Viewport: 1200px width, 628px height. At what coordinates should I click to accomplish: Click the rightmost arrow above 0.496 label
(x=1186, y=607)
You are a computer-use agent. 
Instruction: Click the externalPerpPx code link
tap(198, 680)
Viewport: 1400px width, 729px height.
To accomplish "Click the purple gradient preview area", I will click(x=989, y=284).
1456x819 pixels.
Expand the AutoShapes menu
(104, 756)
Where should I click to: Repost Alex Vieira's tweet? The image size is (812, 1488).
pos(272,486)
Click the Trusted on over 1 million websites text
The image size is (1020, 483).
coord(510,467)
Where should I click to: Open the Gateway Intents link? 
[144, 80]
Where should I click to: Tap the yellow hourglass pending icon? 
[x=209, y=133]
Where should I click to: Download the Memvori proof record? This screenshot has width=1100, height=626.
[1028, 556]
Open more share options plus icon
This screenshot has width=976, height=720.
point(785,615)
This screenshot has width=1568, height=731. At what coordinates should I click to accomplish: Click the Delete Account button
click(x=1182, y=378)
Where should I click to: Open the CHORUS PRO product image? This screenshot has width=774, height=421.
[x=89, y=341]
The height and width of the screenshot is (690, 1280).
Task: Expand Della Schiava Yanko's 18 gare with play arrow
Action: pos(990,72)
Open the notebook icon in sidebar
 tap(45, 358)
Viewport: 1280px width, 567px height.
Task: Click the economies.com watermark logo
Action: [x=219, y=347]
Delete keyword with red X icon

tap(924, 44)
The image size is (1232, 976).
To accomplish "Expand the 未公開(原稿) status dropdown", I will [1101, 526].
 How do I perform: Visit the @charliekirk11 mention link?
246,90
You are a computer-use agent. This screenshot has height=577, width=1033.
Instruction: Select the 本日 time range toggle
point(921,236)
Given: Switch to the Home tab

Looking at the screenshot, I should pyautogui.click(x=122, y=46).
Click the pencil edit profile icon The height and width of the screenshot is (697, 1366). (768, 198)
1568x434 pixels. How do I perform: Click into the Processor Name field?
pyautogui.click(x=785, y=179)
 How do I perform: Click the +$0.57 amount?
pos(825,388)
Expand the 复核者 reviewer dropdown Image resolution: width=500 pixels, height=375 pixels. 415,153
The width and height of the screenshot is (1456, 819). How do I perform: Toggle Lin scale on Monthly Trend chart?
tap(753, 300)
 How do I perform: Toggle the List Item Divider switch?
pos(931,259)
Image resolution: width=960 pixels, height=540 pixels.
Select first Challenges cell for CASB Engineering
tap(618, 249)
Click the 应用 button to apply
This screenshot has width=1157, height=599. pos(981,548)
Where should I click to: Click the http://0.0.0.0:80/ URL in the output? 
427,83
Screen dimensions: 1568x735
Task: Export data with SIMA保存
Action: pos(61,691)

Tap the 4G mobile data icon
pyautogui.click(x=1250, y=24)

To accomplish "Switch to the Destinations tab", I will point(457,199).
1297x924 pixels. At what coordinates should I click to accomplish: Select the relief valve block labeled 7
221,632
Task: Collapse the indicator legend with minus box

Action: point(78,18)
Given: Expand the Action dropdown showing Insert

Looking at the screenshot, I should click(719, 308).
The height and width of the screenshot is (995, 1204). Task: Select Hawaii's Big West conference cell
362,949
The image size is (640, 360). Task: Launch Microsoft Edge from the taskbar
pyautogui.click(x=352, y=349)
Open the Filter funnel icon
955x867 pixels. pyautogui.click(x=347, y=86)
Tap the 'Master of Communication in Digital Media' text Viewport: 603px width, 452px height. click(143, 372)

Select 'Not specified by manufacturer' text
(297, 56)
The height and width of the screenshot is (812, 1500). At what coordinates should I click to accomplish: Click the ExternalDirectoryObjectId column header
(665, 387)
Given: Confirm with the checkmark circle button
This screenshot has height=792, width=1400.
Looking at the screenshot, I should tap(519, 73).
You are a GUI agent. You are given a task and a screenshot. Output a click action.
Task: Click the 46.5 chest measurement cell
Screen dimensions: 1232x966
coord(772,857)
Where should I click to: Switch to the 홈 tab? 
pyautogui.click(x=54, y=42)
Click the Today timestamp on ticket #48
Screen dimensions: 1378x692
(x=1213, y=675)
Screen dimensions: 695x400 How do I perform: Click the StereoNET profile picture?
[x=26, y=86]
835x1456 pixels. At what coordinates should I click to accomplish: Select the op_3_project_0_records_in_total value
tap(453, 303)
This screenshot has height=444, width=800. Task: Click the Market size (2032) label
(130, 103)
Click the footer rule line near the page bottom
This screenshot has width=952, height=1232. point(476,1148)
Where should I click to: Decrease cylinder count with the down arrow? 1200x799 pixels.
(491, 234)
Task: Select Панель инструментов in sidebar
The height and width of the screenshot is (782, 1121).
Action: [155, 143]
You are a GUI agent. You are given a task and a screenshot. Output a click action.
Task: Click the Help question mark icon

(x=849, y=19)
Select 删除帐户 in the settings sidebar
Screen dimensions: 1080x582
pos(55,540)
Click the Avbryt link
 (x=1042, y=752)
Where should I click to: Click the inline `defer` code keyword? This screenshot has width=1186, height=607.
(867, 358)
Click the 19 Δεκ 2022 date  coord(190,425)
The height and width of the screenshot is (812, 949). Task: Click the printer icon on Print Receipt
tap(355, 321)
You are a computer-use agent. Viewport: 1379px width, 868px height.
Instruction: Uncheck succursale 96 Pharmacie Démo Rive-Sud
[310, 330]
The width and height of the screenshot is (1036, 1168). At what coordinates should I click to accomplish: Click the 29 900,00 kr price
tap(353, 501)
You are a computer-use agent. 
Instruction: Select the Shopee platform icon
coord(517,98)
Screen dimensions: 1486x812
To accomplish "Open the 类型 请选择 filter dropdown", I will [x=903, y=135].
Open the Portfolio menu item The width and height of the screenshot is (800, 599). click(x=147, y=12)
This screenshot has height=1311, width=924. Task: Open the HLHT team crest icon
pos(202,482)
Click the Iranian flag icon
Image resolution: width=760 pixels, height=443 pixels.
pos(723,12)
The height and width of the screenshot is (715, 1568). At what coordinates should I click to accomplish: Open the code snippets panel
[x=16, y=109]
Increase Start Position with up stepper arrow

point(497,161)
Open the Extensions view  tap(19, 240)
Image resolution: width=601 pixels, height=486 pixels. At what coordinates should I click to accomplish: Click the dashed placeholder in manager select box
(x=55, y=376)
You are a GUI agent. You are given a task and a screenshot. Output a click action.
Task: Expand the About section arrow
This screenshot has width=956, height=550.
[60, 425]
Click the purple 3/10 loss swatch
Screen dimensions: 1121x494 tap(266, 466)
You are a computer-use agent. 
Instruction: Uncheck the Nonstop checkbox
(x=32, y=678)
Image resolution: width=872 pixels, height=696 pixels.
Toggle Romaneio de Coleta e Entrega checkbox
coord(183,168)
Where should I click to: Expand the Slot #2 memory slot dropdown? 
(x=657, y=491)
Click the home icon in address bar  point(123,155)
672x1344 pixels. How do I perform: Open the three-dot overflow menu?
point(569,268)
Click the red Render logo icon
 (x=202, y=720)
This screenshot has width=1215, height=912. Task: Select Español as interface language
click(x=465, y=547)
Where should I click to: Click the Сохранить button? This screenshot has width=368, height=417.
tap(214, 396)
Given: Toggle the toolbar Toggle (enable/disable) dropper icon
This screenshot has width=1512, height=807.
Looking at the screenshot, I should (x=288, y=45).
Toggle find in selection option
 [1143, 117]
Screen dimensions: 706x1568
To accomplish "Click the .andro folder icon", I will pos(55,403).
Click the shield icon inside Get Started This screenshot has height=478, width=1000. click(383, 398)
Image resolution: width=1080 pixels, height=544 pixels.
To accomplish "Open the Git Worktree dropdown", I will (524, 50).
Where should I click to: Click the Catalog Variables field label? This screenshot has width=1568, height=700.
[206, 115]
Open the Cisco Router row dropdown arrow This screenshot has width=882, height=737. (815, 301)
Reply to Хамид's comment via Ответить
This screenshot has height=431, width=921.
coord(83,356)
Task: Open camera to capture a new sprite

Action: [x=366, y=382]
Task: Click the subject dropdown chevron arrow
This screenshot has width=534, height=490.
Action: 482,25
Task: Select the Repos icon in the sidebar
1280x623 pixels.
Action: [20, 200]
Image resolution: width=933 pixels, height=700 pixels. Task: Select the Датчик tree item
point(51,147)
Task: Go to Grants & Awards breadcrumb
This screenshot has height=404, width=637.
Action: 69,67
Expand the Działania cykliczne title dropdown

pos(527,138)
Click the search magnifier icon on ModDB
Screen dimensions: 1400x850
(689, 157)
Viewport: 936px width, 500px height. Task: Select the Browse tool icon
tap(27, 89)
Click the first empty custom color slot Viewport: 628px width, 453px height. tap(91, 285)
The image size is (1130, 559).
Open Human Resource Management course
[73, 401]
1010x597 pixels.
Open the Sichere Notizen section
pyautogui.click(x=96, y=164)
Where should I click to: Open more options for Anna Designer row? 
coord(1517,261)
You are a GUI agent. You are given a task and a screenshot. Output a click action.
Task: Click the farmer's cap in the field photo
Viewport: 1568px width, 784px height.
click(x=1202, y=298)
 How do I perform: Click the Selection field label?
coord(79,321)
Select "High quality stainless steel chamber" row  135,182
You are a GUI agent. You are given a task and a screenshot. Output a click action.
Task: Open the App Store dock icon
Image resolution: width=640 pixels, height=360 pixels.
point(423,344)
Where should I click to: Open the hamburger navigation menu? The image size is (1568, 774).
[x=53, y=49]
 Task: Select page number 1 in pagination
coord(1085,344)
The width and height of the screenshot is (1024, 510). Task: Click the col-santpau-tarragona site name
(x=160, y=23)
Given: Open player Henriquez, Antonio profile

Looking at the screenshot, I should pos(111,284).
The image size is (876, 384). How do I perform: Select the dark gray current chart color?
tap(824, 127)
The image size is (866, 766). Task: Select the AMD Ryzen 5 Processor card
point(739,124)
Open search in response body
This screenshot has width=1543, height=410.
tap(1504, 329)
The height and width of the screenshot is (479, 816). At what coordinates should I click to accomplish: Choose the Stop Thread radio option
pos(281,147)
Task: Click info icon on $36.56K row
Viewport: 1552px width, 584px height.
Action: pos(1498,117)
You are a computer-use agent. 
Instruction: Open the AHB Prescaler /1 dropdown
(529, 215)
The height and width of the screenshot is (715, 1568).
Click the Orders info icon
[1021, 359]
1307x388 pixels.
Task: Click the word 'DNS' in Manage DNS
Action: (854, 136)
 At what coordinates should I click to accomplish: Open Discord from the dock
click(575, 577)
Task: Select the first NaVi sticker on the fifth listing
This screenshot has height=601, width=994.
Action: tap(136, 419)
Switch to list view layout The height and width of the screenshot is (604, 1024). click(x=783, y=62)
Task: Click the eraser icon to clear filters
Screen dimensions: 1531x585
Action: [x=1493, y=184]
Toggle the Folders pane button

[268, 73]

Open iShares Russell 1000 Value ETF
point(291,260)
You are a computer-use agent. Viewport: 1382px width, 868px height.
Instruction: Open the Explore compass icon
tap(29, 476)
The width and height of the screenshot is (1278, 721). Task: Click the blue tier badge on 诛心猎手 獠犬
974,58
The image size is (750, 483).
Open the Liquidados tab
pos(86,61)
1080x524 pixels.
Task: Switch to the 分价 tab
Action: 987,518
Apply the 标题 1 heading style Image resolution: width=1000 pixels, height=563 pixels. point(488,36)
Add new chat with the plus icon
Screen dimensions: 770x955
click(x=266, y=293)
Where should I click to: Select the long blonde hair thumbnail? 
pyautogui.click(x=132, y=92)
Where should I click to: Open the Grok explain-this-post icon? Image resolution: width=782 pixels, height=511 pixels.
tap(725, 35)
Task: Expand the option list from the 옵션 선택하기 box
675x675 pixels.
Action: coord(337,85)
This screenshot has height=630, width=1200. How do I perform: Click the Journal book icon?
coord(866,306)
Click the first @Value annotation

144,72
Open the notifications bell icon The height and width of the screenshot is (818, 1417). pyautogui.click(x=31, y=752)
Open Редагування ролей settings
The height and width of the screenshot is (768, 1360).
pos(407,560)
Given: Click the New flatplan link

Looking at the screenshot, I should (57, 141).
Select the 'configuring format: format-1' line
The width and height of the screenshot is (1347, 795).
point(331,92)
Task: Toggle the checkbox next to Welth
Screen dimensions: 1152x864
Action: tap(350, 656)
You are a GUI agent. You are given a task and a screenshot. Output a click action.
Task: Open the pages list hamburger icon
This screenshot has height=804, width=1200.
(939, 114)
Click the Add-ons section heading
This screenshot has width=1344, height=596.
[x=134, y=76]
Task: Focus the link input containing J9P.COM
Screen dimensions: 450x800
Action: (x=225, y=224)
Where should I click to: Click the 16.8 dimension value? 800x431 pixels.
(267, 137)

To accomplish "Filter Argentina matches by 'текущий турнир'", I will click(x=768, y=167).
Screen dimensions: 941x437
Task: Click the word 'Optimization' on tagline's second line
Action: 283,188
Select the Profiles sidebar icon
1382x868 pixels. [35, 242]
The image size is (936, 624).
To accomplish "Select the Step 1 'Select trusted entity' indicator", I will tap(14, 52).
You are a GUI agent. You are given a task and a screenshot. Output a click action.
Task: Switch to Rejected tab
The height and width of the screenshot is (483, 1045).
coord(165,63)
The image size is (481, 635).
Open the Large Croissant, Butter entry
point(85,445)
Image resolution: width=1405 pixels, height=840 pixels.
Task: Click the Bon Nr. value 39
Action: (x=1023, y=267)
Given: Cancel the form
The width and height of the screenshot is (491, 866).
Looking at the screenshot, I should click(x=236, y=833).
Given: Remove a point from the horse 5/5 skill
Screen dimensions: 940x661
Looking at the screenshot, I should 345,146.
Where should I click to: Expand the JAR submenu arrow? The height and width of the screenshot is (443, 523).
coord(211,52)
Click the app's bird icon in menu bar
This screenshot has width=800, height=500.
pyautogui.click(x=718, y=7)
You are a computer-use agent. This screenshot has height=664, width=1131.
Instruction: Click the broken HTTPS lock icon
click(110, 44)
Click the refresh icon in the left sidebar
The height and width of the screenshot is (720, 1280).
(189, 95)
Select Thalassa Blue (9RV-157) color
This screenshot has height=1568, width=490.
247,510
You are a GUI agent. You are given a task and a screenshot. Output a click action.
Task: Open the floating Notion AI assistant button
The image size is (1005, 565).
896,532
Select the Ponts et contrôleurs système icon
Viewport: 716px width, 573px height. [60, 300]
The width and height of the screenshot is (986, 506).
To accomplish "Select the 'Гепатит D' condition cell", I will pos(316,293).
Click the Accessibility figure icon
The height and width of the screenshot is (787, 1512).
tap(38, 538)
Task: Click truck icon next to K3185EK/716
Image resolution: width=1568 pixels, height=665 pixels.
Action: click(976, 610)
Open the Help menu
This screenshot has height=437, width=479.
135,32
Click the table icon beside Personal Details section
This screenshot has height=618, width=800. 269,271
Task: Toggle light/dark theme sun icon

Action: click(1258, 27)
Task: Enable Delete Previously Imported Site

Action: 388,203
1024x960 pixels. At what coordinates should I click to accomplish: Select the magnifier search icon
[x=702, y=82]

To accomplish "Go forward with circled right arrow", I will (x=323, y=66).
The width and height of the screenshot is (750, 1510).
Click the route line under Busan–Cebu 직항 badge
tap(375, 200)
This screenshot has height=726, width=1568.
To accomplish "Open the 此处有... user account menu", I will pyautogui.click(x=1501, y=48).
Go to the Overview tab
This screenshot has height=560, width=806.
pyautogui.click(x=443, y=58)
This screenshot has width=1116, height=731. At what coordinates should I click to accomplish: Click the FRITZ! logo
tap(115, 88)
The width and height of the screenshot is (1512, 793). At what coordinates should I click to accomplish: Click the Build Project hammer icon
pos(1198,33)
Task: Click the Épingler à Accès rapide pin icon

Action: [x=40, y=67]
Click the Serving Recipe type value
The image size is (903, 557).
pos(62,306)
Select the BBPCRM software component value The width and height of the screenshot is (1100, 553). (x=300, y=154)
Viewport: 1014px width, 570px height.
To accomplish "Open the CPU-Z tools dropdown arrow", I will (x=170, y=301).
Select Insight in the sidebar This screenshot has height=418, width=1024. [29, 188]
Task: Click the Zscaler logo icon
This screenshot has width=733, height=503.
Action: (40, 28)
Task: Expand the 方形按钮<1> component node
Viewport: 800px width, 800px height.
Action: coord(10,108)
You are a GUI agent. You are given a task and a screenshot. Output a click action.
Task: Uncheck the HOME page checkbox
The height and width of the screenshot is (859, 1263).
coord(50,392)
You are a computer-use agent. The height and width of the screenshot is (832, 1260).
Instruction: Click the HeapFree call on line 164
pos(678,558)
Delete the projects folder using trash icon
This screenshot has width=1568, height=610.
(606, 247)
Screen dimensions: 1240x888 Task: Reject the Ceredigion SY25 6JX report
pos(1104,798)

☆ ☆ ☆ ☆ ☆ ☆ ☆

[WHAT YOU ARE ASKED TO DO]
Across the listing above, find all lines where the word "settings" is present and copy them.

[TASK RESULT]
Select 删除帐户 in the settings sidebar
Open Редагування ролей settings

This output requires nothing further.